Here is the full code. Please note that instead of hard coding the additional token counts I used a constant to hold the value.

def get_token_count(model, messages, functions):
    # Initialize message settings to 0
    msg_init = 0
    msg_name = 0
    msg_end = 0
    
    # Initialize function settings to 0
    func_init = 0
    prop_init = 0
    prop_key = 0
    enum_init = 0
    enum_item = 0
    func_end = 0
    
    if model in [
        "gpt-3.5-turbo-0613",
        "gpt-4-0613"
    ]:
        # Set message settings for above models
        msg_init = 3
        msg_name = 1
        msg_end = 3
        
        # Set function settings for the above models
        func_init = 7
        prop_init = 3
        prop_key = 3
        enum_init = -3
        enum_item = 3
        func_end = 12
    
    enc = tiktoken.encoding_for_model(model)
    
    msg_token_count = 0
    for message in messages:
        msg_token_count += msg_init  # Add tokens for each message
        for key, value in message.items():
            msg_token_count += len(enc.encode(value))  # Add tokens in set message
            if key == "name":
                msg_token_count += msg_name  # Add tokens if name is set
    msg_token_count += msg_end  # Add tokens to account for ending
    
    func_token_count = 0
    if len(functions) > 0:
        for function in functions:
            func_token_count += func_init  # Add tokens for start of each function
            f_name = function["name"]
            f_desc = function["description"]

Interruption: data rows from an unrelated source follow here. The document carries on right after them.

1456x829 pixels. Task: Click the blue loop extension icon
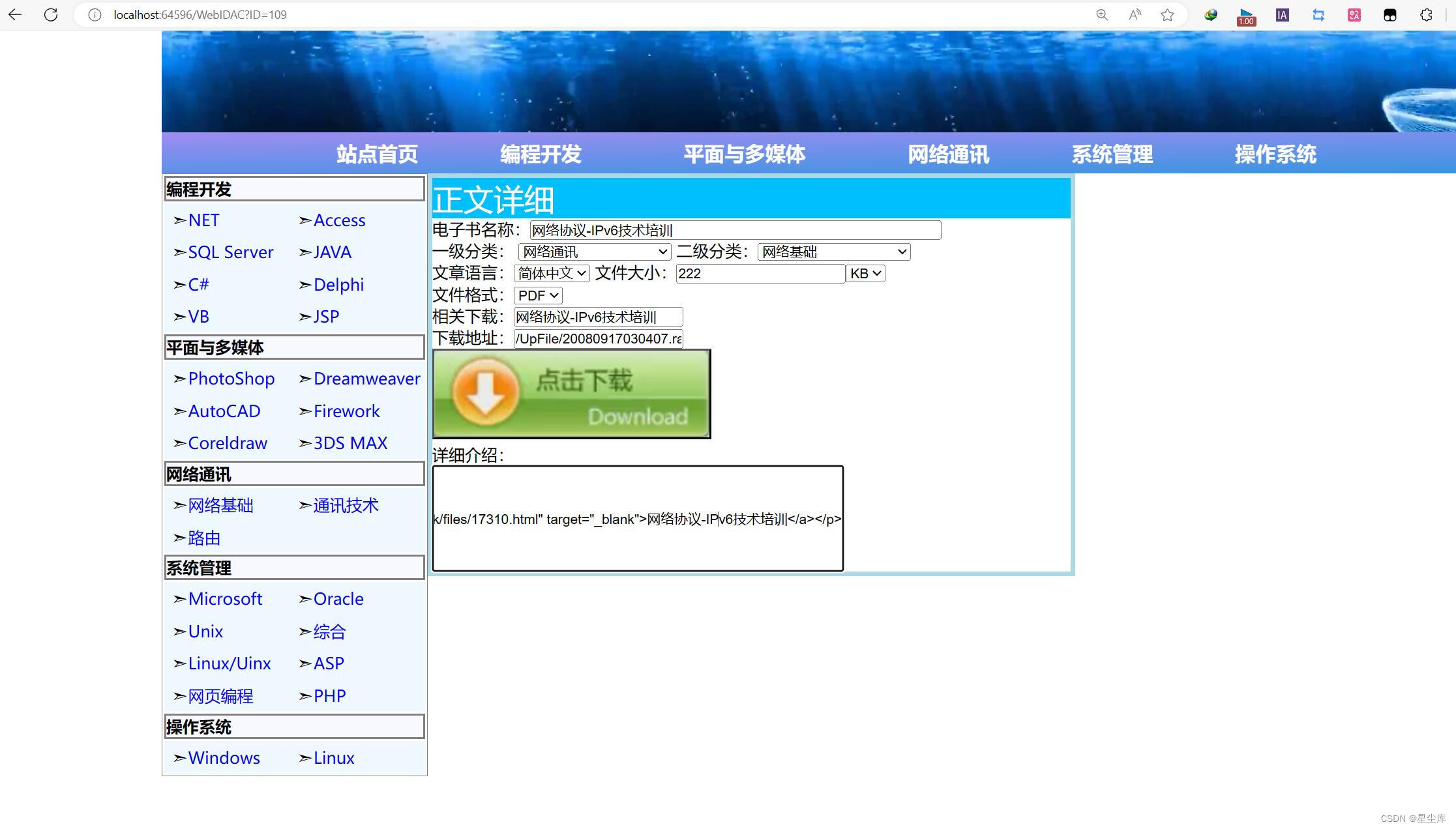coord(1318,14)
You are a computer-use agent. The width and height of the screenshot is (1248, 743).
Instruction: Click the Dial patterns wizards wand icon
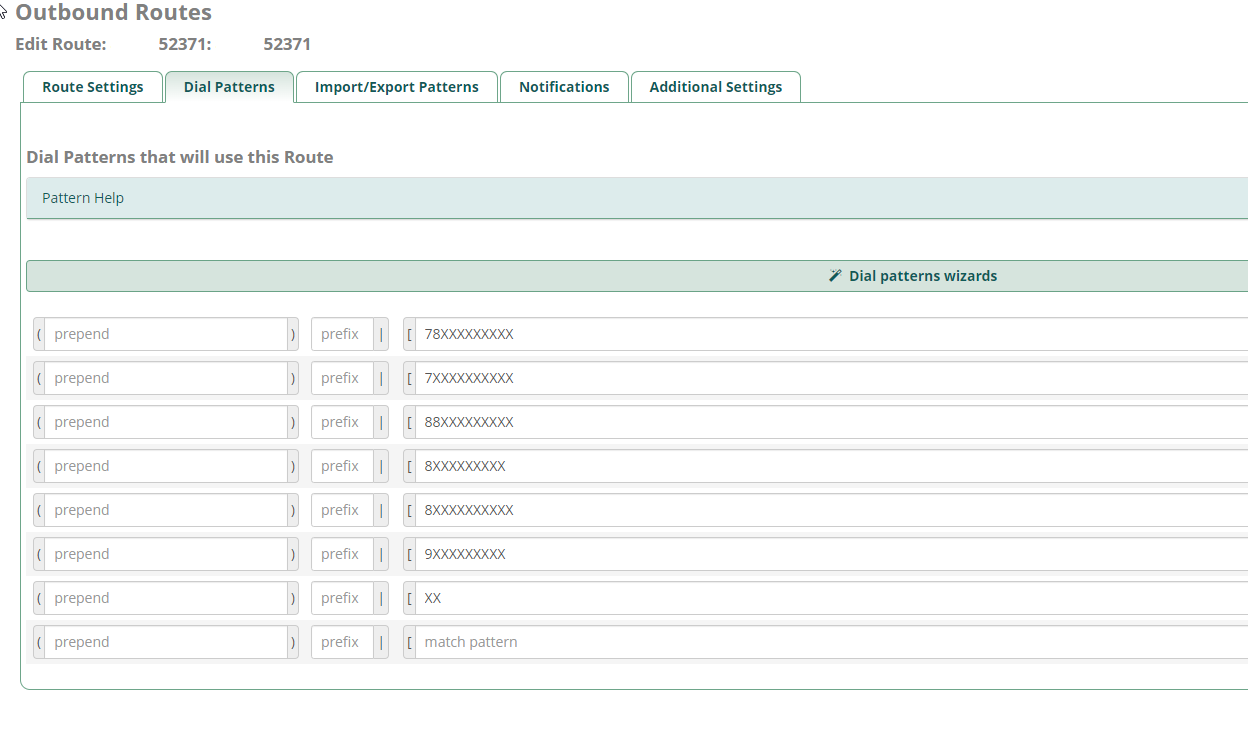(835, 276)
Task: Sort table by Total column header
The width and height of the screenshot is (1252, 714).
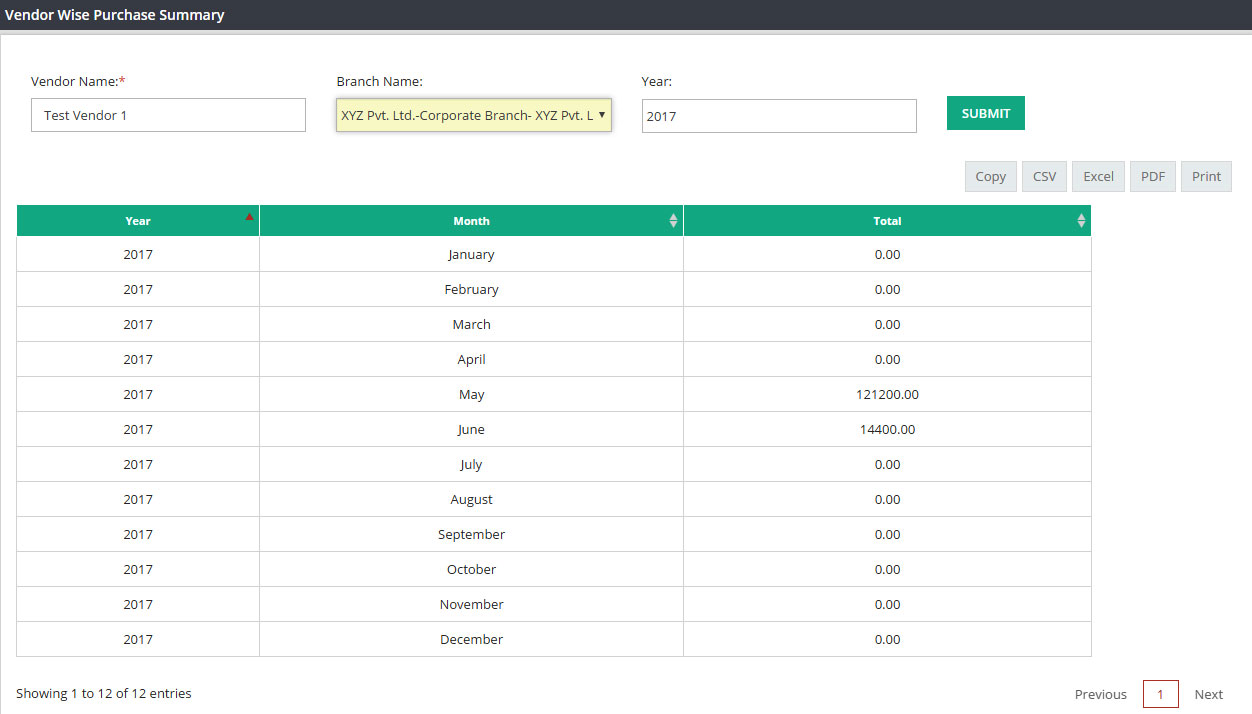Action: coord(887,221)
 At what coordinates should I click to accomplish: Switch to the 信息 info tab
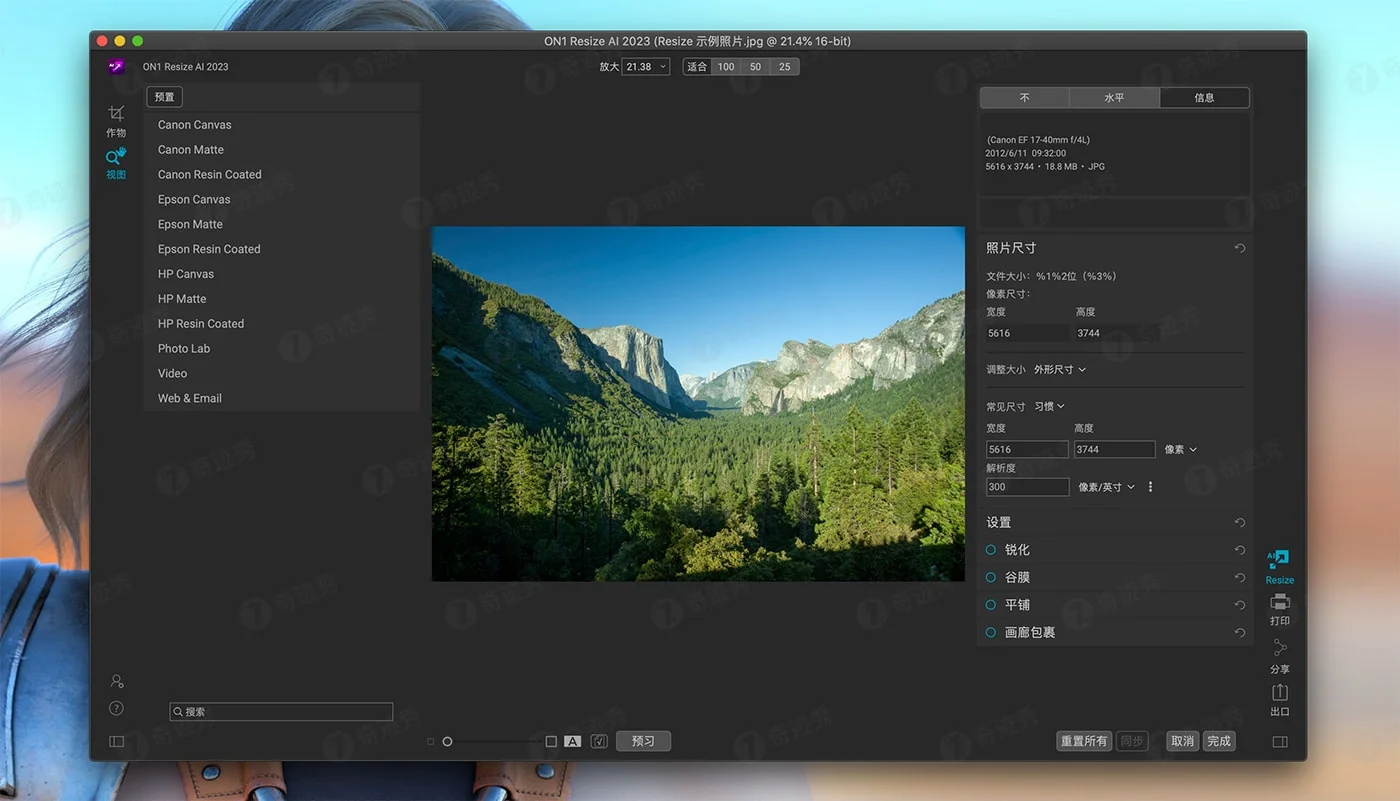coord(1204,98)
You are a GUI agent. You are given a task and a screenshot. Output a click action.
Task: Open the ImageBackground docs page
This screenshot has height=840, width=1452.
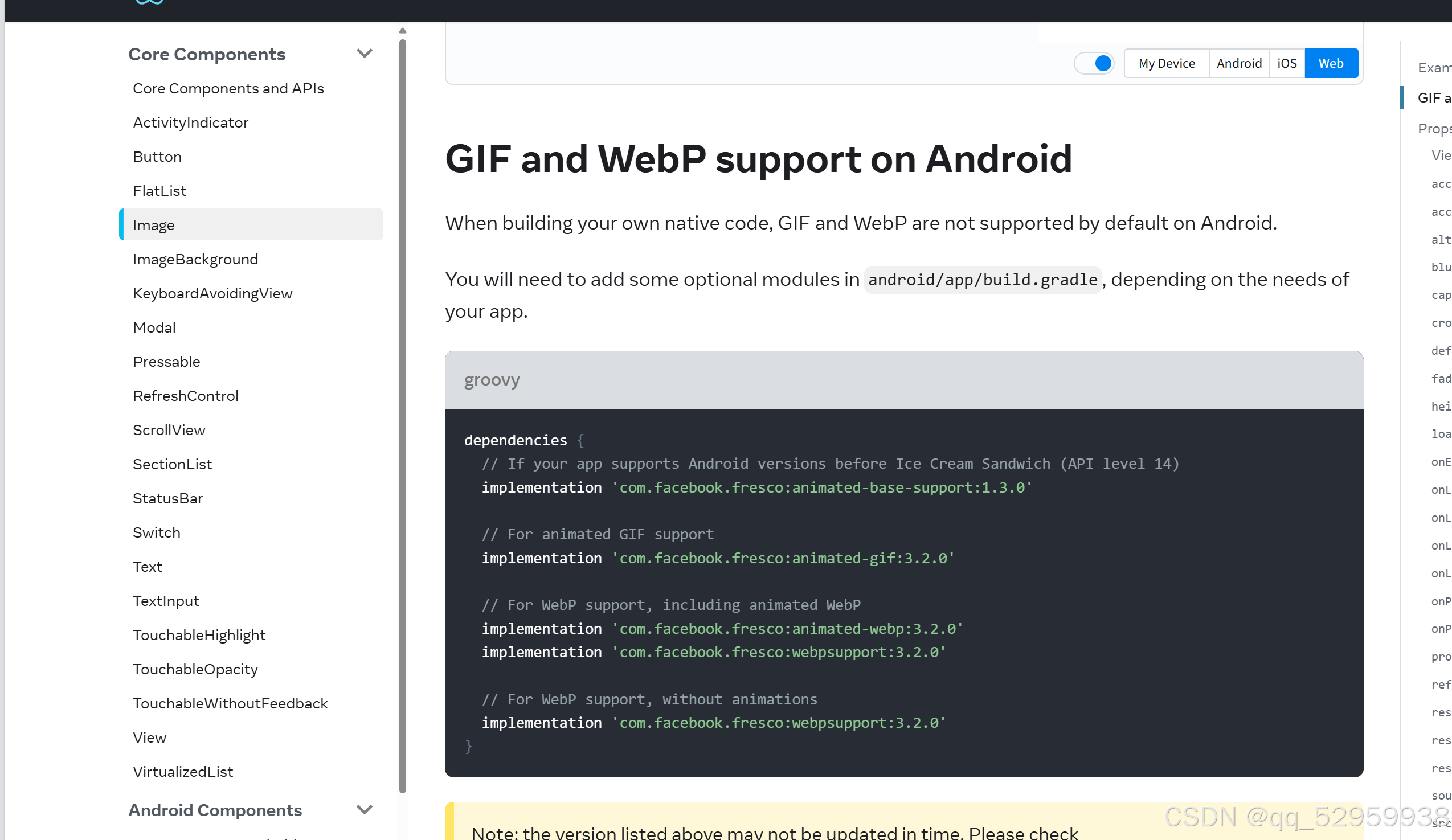pos(195,259)
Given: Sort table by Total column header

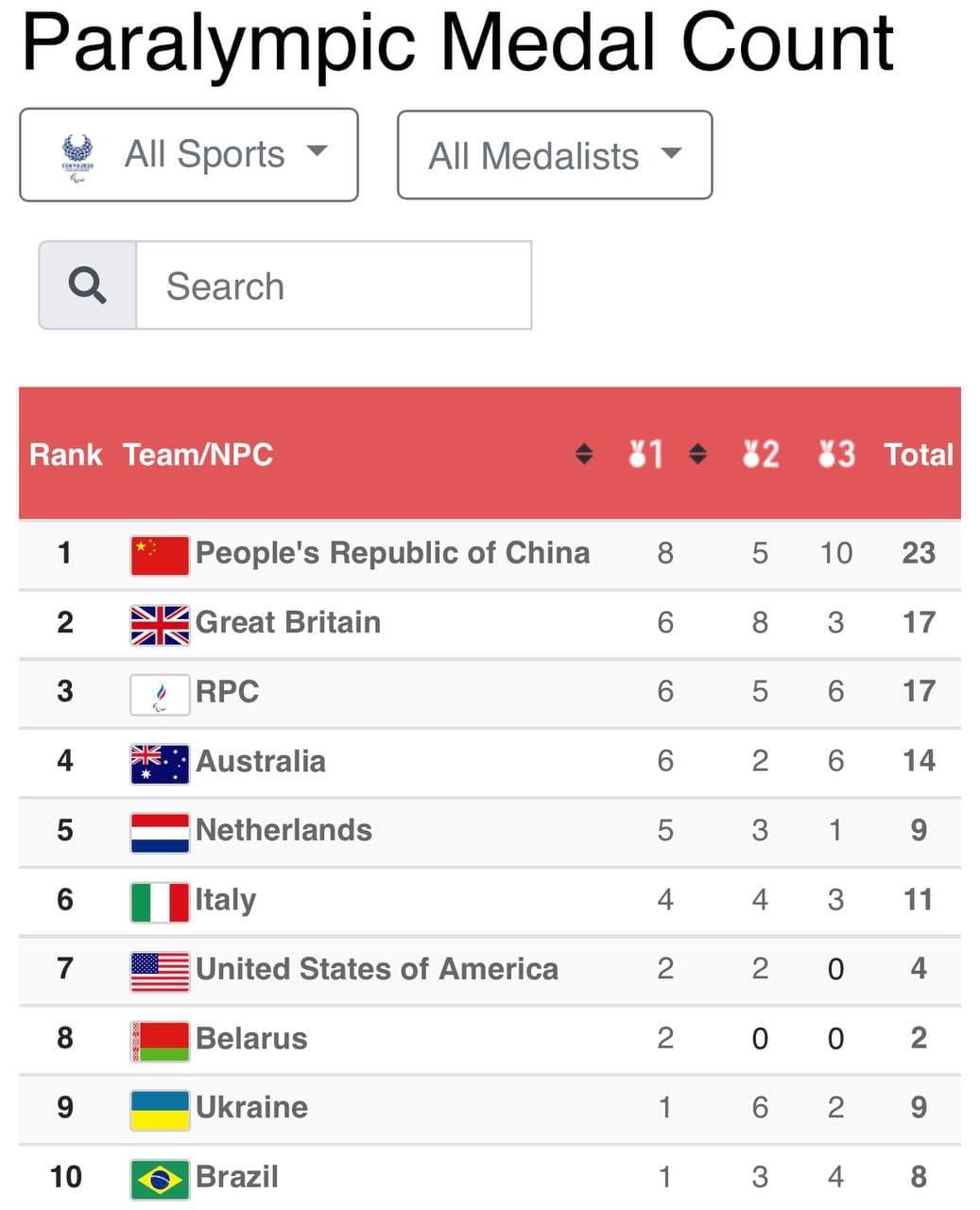Looking at the screenshot, I should [919, 455].
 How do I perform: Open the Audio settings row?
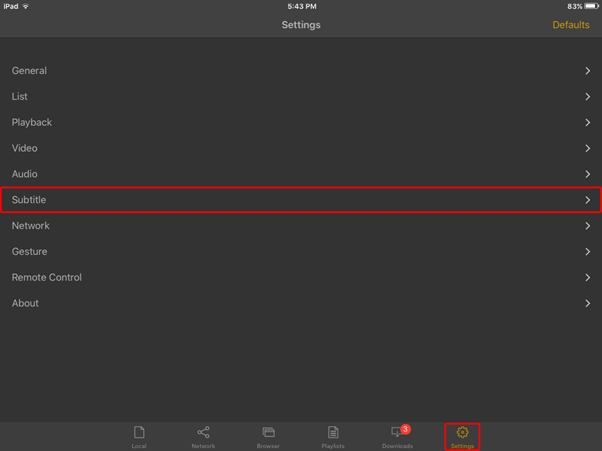[x=301, y=174]
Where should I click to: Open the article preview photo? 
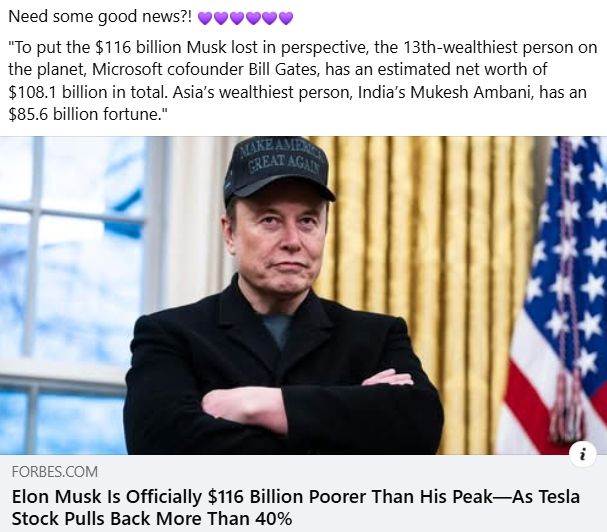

            if f_desc.endswith("."):
                f_desc = f_desc[:-1]
            line = f_name + ":" + f_desc
            func_token_count += len(enc.encode(line))  # Add tokens for set name and description
            if len(function["parameters"]["properties"]) > 0:
                func_token_count += prop_init  # Add tokens for start of each property
                for key in list(function["parameters"]["properties"].keys()):
                    func_token_count += prop_key  # Add tokens for each set property
                    p_name = key
                    p_type = function["parameters"]["properties"][key]["type"]
                    p_desc = function["parameters"]["properties"][key]["description"]
                    if "enum" in function["parameters"]["properties"][key].keys():
                        func_token_count += enum_init  # Add tokens if property has enum list
                        for item in function["parameters"]["properties"][key]["enum"]:
                            func_token_count += enum_item
                            func_token_count += len(enc.encode(item))
                    if p_desc.endswith("."):
                        p_desc = p_desc[:-1]
                    line = f"{p_name}:{p_type}:{p_desc}"
                    func_token_count += len(enc.encode(line))
        func_token_count += func_end
    
    return msg_token_count + func_token_count

Please let me know if something is not clear, or if you have a suggestion to make my post better.